REVEREND L. R. DAVIS, PLAINTIFF-APPELLANT

v.

KEYSTONE PRINTING SERVICE, INC., D/B/A THE NEWS-SUN ET AL., DEFENDANTS-APPELLEES



APPELLATE COURT OF ILLINOIS, SECOND DISTRICT

507 N.E.2d 1358, 155 Ill. App. 3d 309, 108 Ill. Dec. 17 1987.IL.598

Appeal from the Circuit Court of Lake County; the Hon. William D. Block, Judge, presiding.

APPELLATE Judges:

JUSTICE DUNN delivered the opinion of the court. LINDBERG, P.J., and HOPF, J., concur.
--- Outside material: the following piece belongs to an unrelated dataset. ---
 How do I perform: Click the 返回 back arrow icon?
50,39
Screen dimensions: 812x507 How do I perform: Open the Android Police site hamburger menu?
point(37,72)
DECISION OF THE COURT DELIVERED BY THE HONORABLE JUDGE DUNN

Plaintiff, Rev. L. R. Davis, brought a libel action against Keystone Printing Service, Inc., publisher of the News-Sun, a Lake County newspaper, and Adrienne Drell, a reporter for the News-Sun, based on a series of articles published in defendants' newspaper. The trial court, on defendants' motion for summary judgment, found plaintiff to be a limited purpose public figure and that the subjects of the articles were matters of public concern, thereby requiring plaintiff to prove malice on the part of defendants. The trial court further found that there was no evidence from which a finding of malice could be made by a trier of fact and granted summary judgment for defendants. From that order plaintiff appeals. For the reasons set forth below, we reverse.

On February 19, 1980, the News-Sun published the first in a series of articles which plaintiff claims libeled him. The articles reported that plaintiff lured members of his religious organization into homosexual encounters, promoted illegal absences from the United States Navy, and encouraged large personal contributions ($100,000 from one family alone). The articles were based mainly on interviews conducted by Drell. Subsequent articles, eight in all, contained further details.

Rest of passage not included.